Task requirements ::
Begin at the line that contains "Canal de Panamá" and repeat every line from there to the end of the records below, inclusive, without adding any other line.

Provided records ::
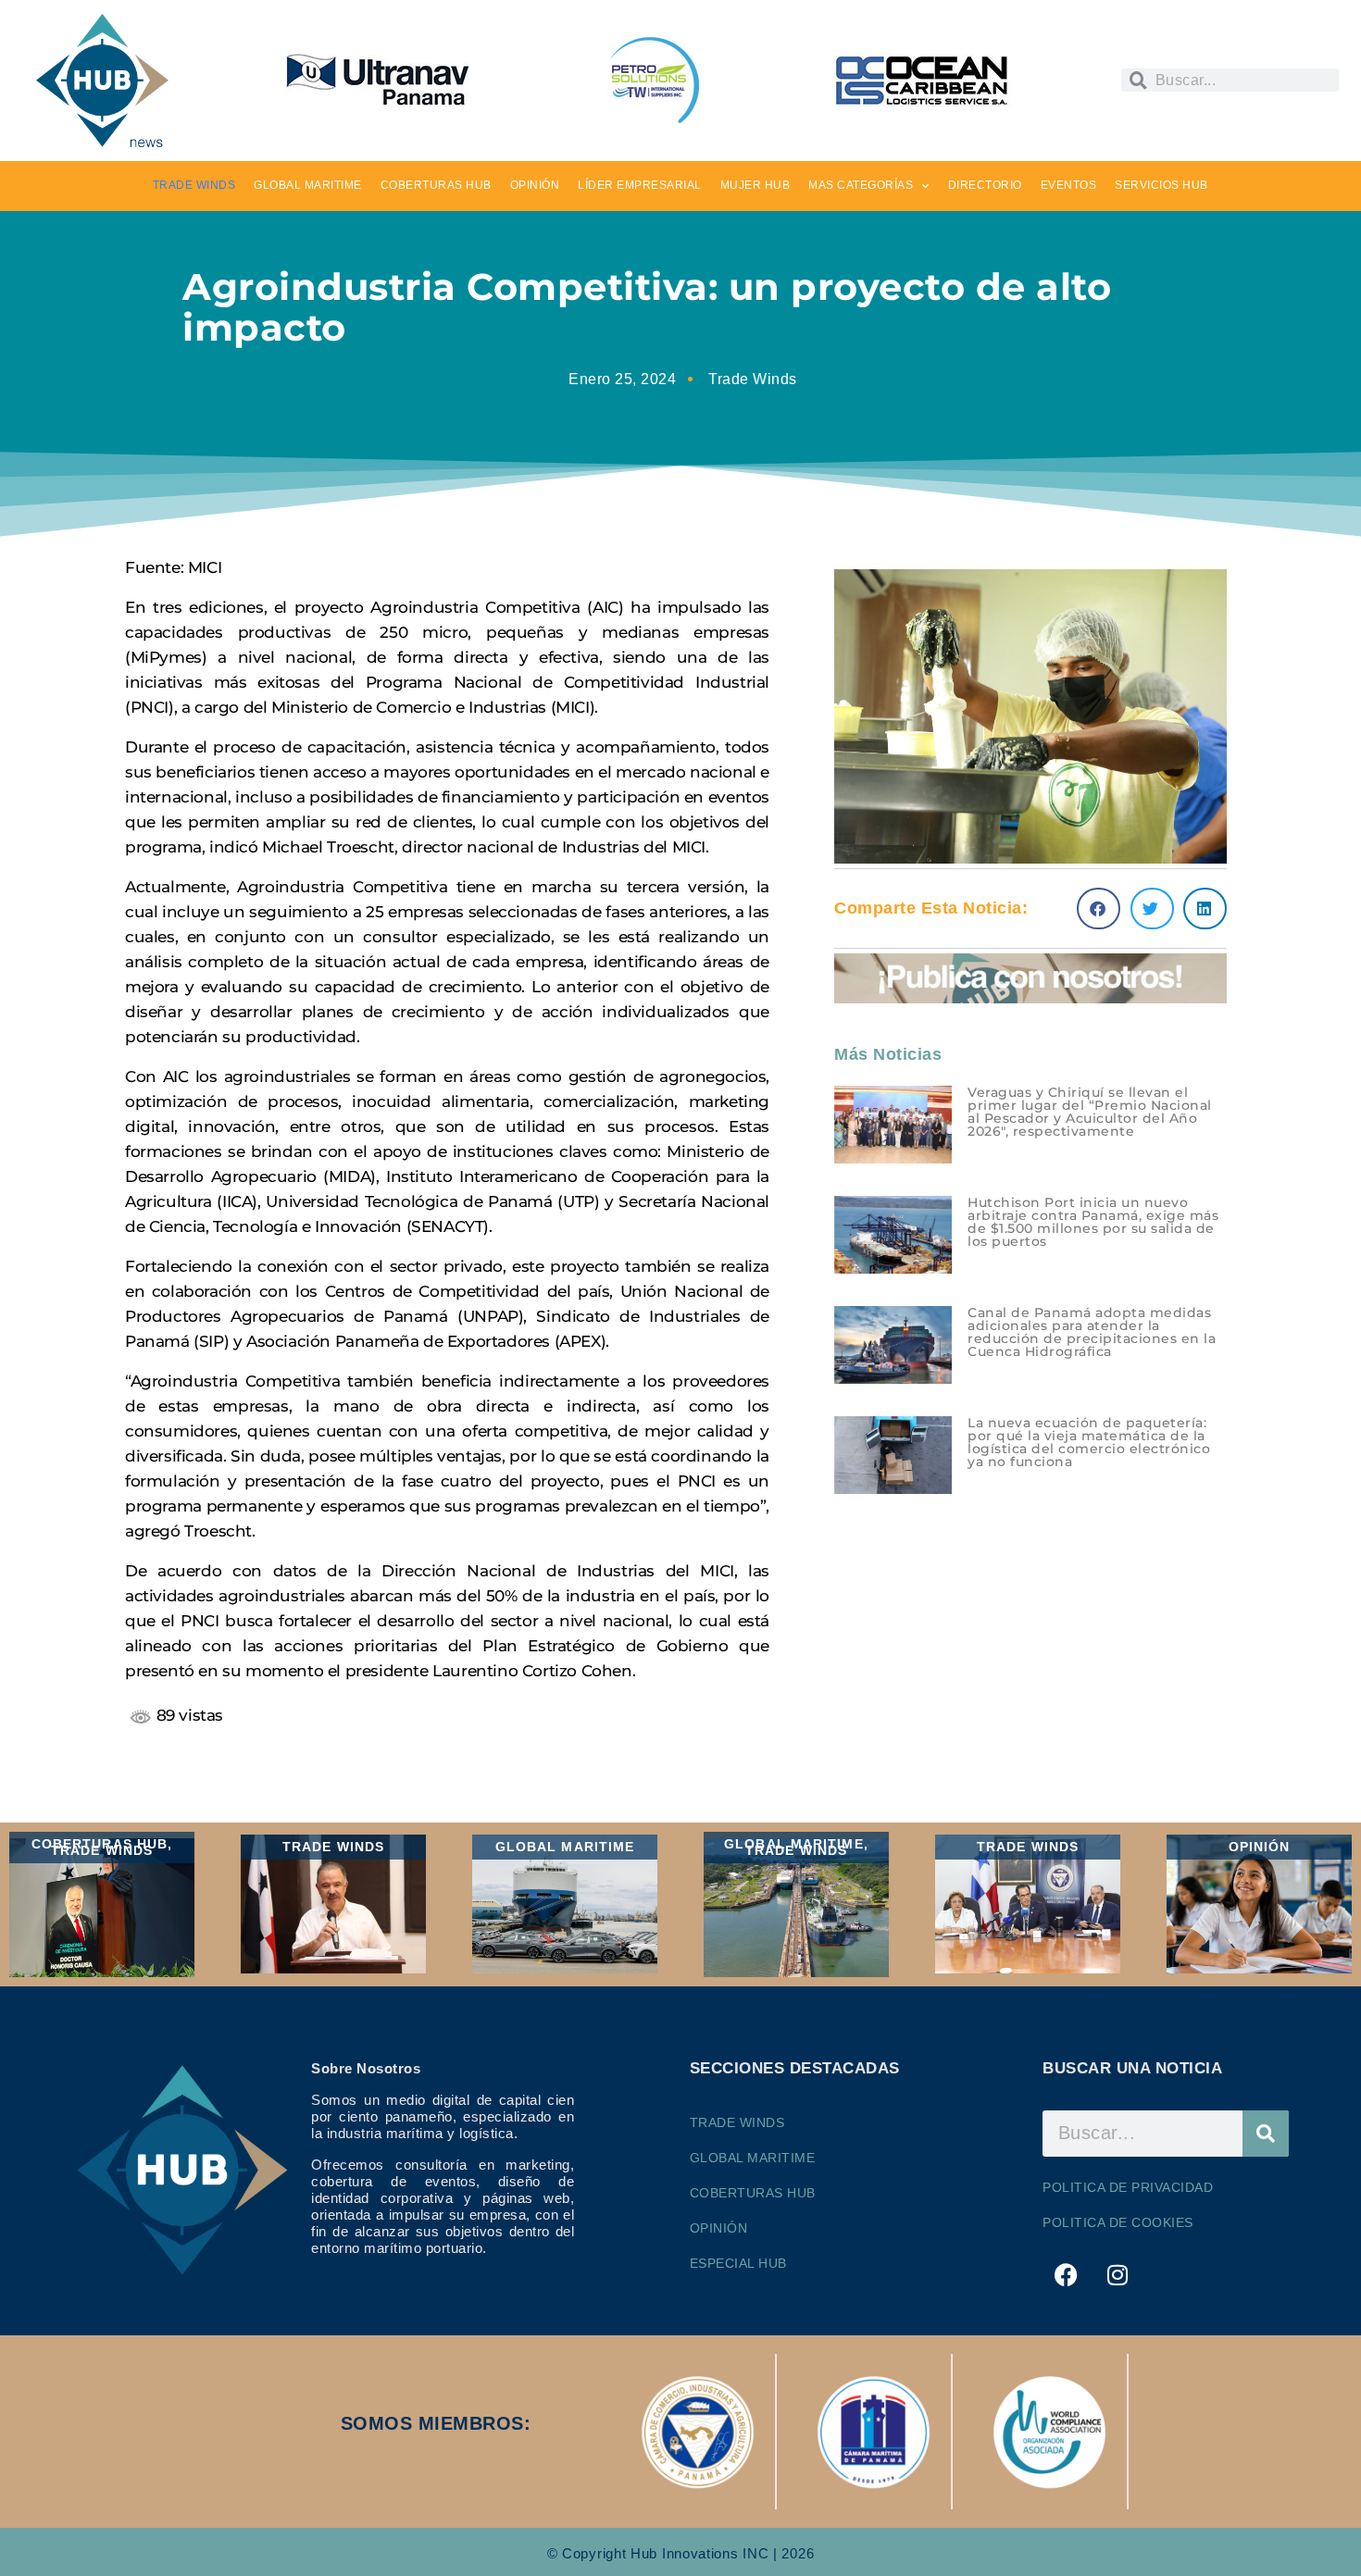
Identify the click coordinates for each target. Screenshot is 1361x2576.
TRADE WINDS (194, 185)
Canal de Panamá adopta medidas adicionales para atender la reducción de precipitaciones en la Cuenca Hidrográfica (1092, 1332)
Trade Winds (752, 379)
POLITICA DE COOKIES (1118, 2222)
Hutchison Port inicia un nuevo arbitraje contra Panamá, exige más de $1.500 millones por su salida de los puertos (1093, 1222)
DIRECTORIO (985, 185)
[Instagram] (1117, 2275)
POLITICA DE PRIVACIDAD (1128, 2187)
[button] (1098, 908)
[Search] (1265, 2133)
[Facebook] (1066, 2275)
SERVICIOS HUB (1161, 185)
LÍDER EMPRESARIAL (640, 185)
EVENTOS (1069, 185)
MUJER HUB (755, 185)
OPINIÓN (535, 185)
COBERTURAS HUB (436, 185)
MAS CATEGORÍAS (860, 185)
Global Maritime (753, 2157)
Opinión (719, 2228)
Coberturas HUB (753, 2192)
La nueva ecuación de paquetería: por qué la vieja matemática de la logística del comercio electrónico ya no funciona (1089, 1442)
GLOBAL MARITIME (308, 185)
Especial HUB (738, 2263)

Answer for the task ::
Canal de Panamá adopta medidas adicionales para atender la reducción de precipitaciones en la Cuenca Hidrográfica (1092, 1332)
Trade Winds (752, 379)
POLITICA DE COOKIES (1118, 2222)
Hutchison Port inicia un nuevo arbitraje contra Panamá, exige más de $1.500 millones por su salida de los puertos (1093, 1222)
DIRECTORIO (985, 185)
[Instagram] (1117, 2275)
POLITICA DE PRIVACIDAD (1128, 2187)
[button] (1098, 908)
[Search] (1265, 2133)
[Facebook] (1066, 2275)
SERVICIOS HUB (1161, 185)
LÍDER EMPRESARIAL (640, 185)
EVENTOS (1069, 185)
MUJER HUB (755, 185)
OPINIÓN (535, 185)
COBERTURAS HUB (436, 185)
MAS CATEGORÍAS (860, 185)
Global Maritime (753, 2157)
Opinión (719, 2228)
Coberturas HUB (753, 2192)
La nueva ecuación de paquetería: por qué la vieja matemática de la logística del comercio electrónico ya no funciona (1089, 1442)
GLOBAL MARITIME (308, 185)
Especial HUB (738, 2263)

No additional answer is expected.